Sa poésie n'est aujourd'hui connue en France que des spécialistes de littérature russe et en dehors des anthologies elle n'a fait l'objet que d'un seul recueil de traductions qui lui ait été entièrement dédié. Ses essais théologiques ont été davantage traduits.

Voici un poème de lui qui ne figure pas dans les anthologies précitées:

Скептик

И вечером, и утром рано,
И днем, и полночью глухой,
В жару, в мороз, средь урагана —
Я всё качаю головой!
То потупляю взор свой в землю,
То с неба не свожу очей,
То шелесту деревьев внемлю —
Гадаю о судьбе своей.
Какую мне избрать дорогу?
Кого любить, чего искать?
Идти ли в храм — молиться богу,
Иль в лес — прохожих убивать?

Ma traduction:

Un sceptique
Tant au soir qu'au petit jour,
Au chaud, au gel, dans la tempête.
Tant de jour qu'au minuit sourd,
Toujours je hoche la tête !
Tantôt mon regard à terre abaissé,
Tantôt j'écoute les arbres bruire,
Tantôt les yeux vers le ciel fixés,
Je m'interroge sur mon avenir.
Quelle voie faut-il que j'élise ?
Qui vais-aimer, que vais-je chercher ?
Aller prier dieu à l'église ?
Ou, dans le bois, des passants tuer ?

Notes sur le texte et la traduction:

Ce poème méditatif à la conclusion dostoïevskienne date de 1886.

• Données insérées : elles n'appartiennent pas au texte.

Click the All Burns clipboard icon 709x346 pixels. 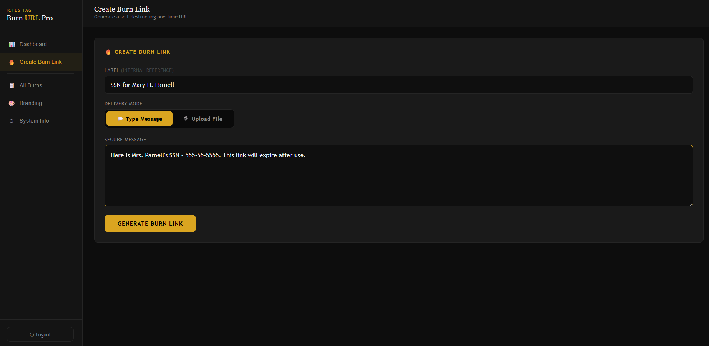[x=12, y=86]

au petit jour: le texte dit: "tôt le matin".

je hoche la tête: ce mouvement de tête de haut en bas et de bas en haut est explicité par les vers qui suivent.

les arbres bruire: le texte dit: "des arbres le bruissement".

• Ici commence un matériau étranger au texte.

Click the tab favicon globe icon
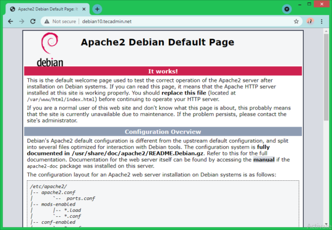Screen dimensions: 332x230 11,9
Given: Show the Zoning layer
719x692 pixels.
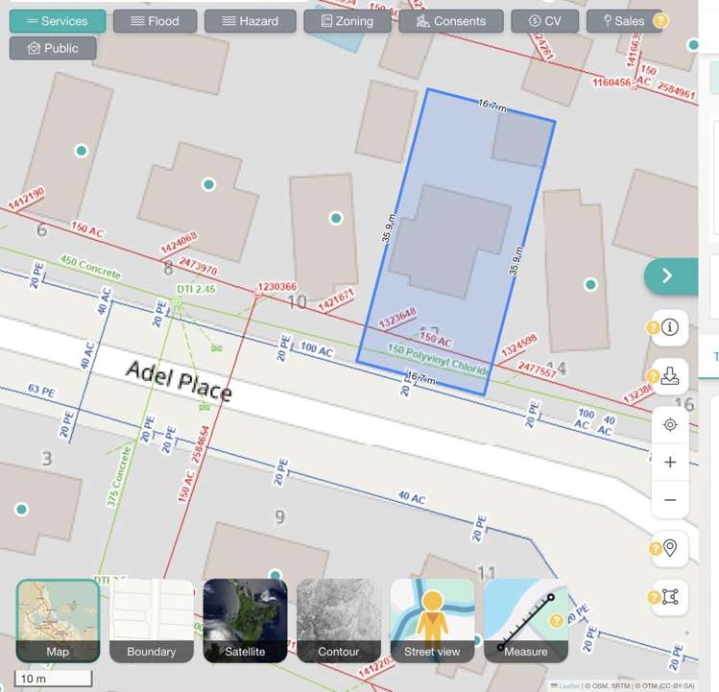Looking at the screenshot, I should 347,21.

les yeux vers le ciel fixés: le texte russe emploie ici une formulation négative: "je ne quitte pas le ciel des yeux". J'ai interverti ce vers avec le précédent afin de renforcer la liaison avec l'interrogation sur l'avenir et de maintenir l'alternance des rimes. L'inconvénient de cette permutation est d'atténuer un peu l'intensité du contraste rhétorique du texte original entre regard abaissé vers le sol et levé au ciel.

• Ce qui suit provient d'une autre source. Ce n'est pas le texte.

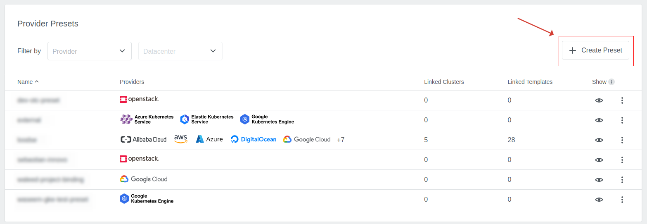Click the AWS provider logo
Viewport: 647px width, 224px height.
pos(181,139)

Je m'interroge sur mon avenir: le verbe Гадаю est souvent employé en lien avec une démarche de divination. On pourrait ici surtraduire l'expression Гадаю о судьбе своей par: "je consulte /le ciel/les astres/ quant à mon propre destin".

des passants tuer: l'auteur exprime ici la tentation de commettre des crimes gratuits, thème dostoïevskien par excellence ("Si Dieu n'existe pas, tout est permis") car sa relation avec Dostoïevski était très importante pour Soloviov. Ce thème du crime gratuit témoignant non plus seulement de l'absence de Dieu mais de l'absurdité du monde a été actualisé par Camus dans L'étranger. Le rejet peu naturel du verbe à la fin reproduit la syntaxe de l'original, afin de conserver l'effet de chute.